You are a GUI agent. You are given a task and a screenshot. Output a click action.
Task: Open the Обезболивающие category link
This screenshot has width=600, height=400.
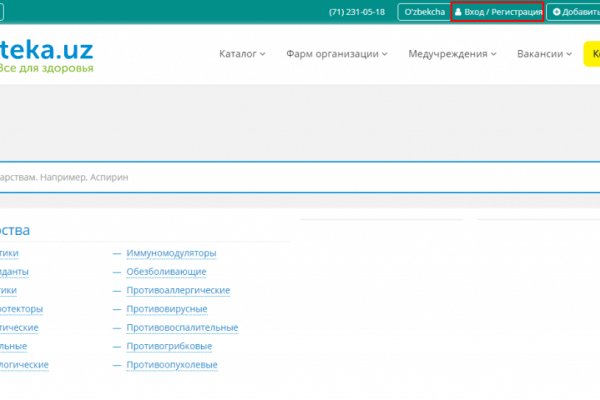point(166,272)
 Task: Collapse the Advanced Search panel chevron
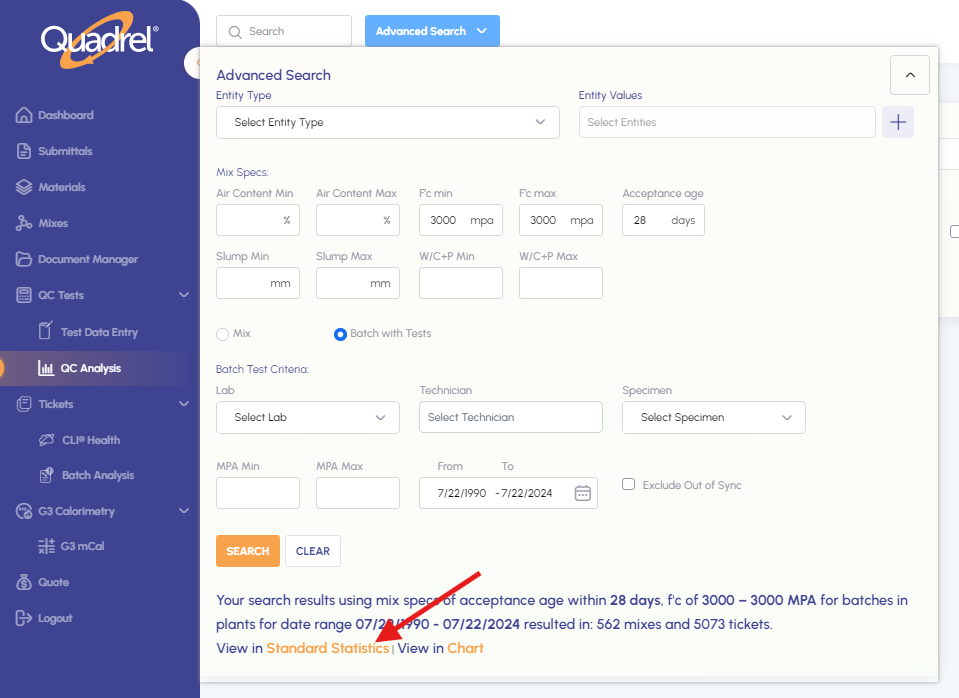click(909, 75)
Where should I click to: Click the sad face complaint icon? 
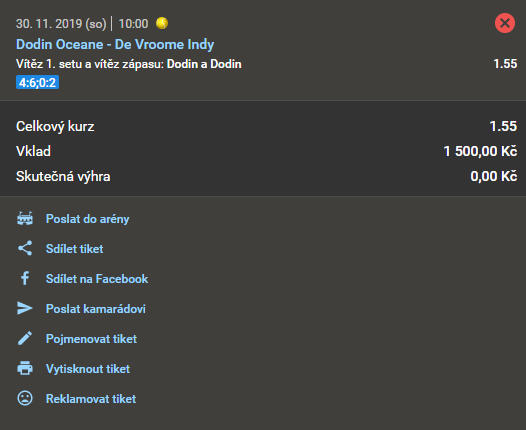tap(25, 398)
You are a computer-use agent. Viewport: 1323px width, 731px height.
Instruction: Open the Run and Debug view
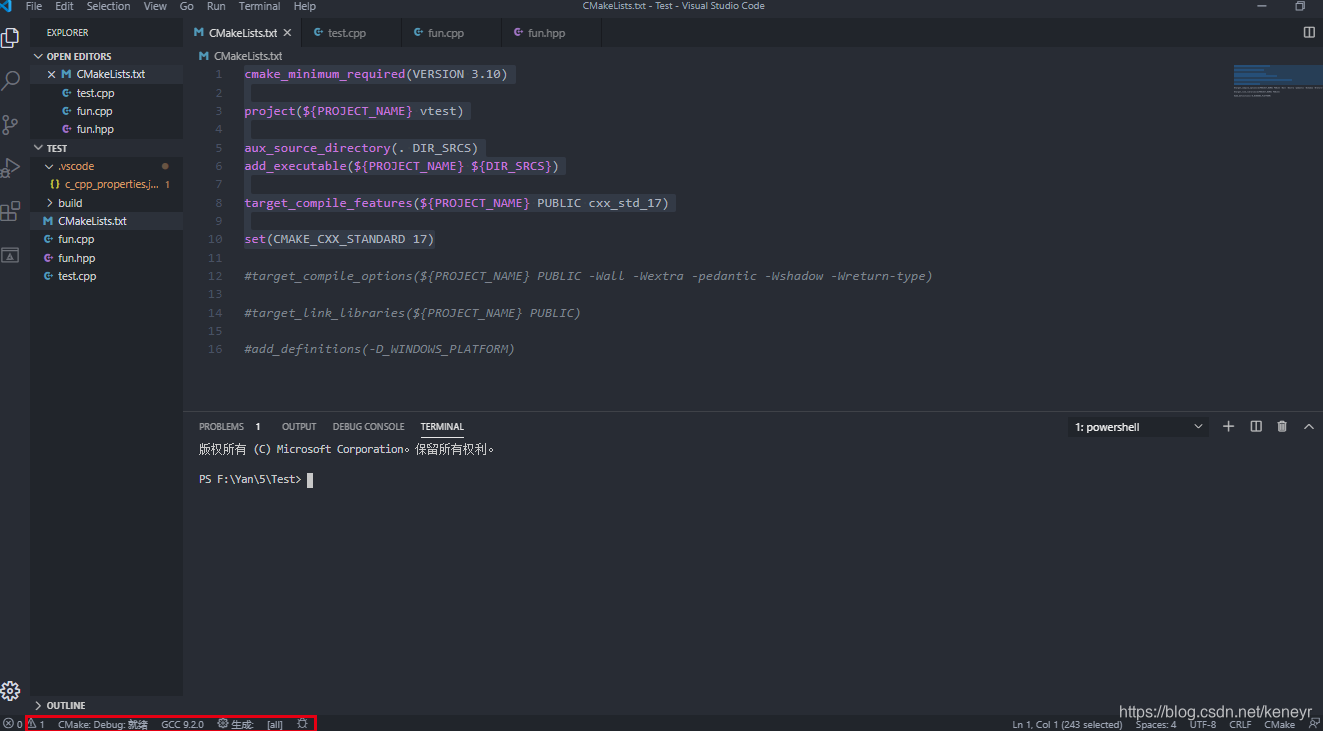click(x=11, y=168)
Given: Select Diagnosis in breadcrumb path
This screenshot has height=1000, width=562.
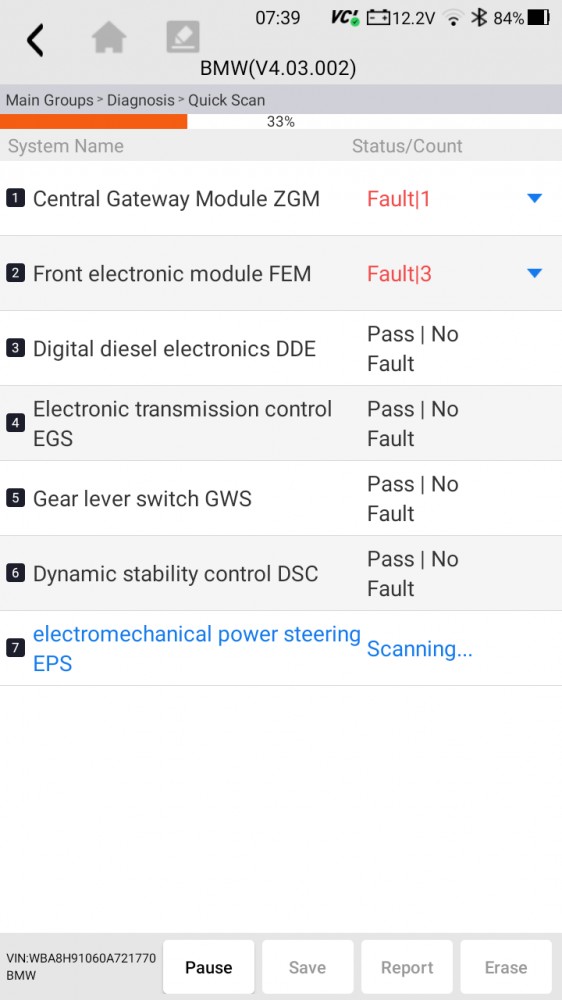Looking at the screenshot, I should pyautogui.click(x=140, y=100).
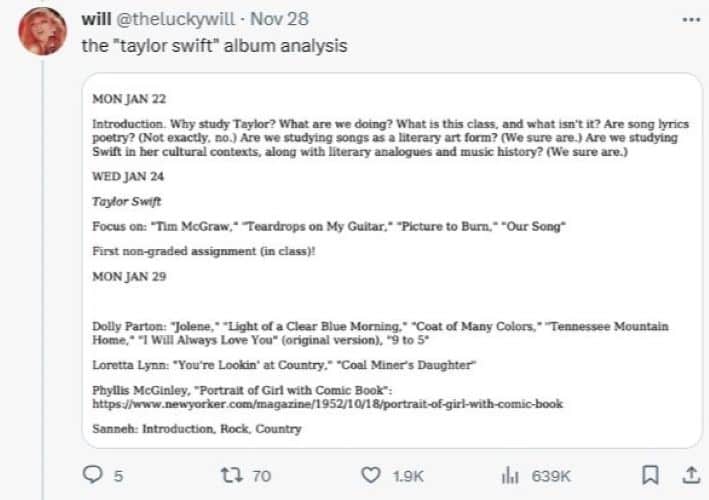Open the reply speech bubble icon
Viewport: 709px width, 500px height.
pos(93,474)
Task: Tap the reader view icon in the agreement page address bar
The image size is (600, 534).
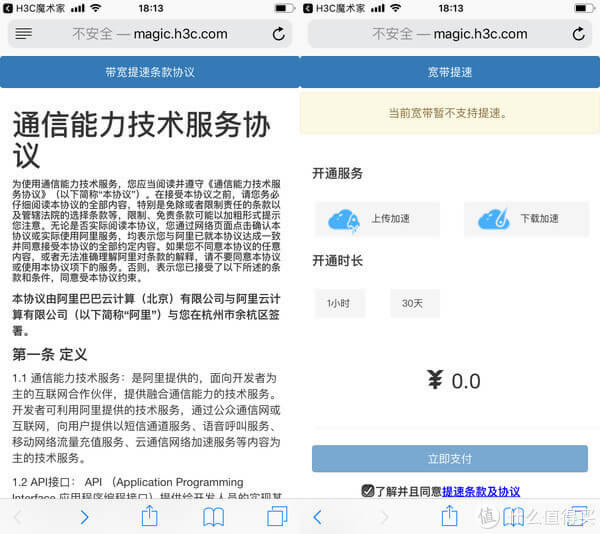Action: 24,34
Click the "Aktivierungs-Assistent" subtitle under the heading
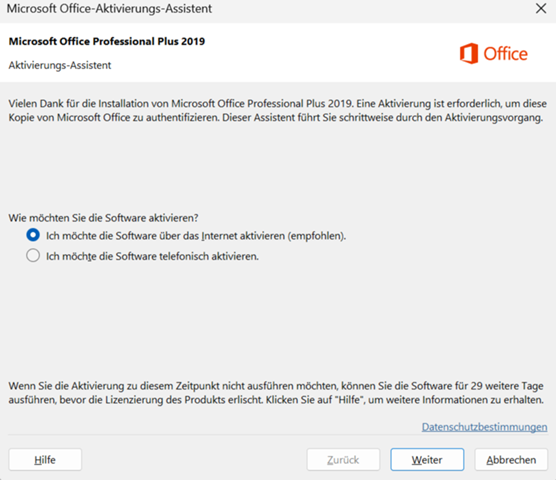The height and width of the screenshot is (480, 556). tap(60, 65)
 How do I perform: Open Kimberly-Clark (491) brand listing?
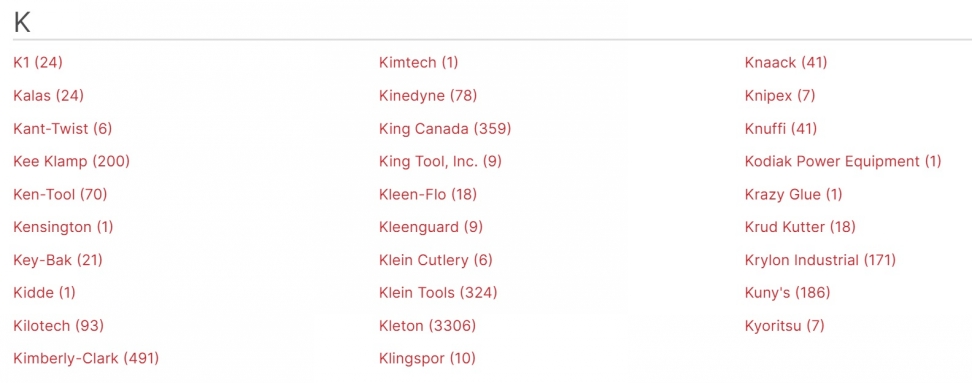tap(86, 358)
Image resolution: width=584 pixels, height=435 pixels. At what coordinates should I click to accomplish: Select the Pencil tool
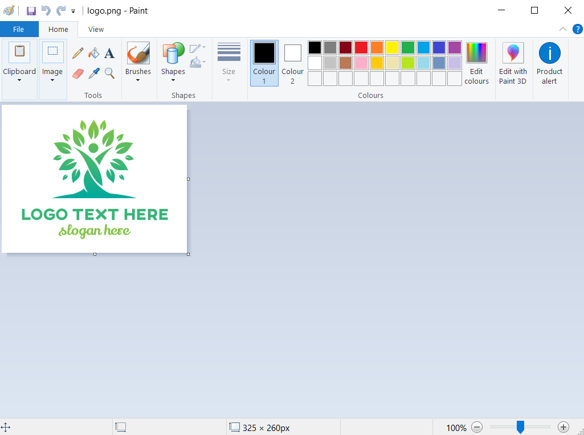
========================================
Exercise directions:
The reply has to reproduce every line above verbatim and contain no pictures.

Answer to the problem:
You are a GUI agent. You are given a task and a screenshot. Output a click action.
Task: Open the Обезболивающие category link
This screenshot has width=600, height=400.
point(166,272)
 Task: Collapse the Advanced Search panel chevron
click(909, 75)
Where should I click to: Click the sad face complaint icon? 
tap(25, 398)
You are a computer-use agent. Viewport: 1323px width, 731px height.
Instruction: Open the Run and Debug view
click(x=11, y=168)
Given: Select Diagnosis in breadcrumb path
This screenshot has height=1000, width=562.
Looking at the screenshot, I should pyautogui.click(x=140, y=100).
Open the reply speech bubble icon
Viewport: 709px width, 500px height.
pos(93,474)
Task: Tap the reader view icon in the agreement page address bar
The image size is (600, 534).
Action: 24,34
Click the "Aktivierungs-Assistent" subtitle under the heading
The height and width of the screenshot is (480, 556). tap(60, 65)
 How do I perform: Open Kimberly-Clark (491) brand listing?
tap(86, 358)
Image resolution: width=584 pixels, height=435 pixels. At what coordinates should I click to accomplish: Select the Pencil tool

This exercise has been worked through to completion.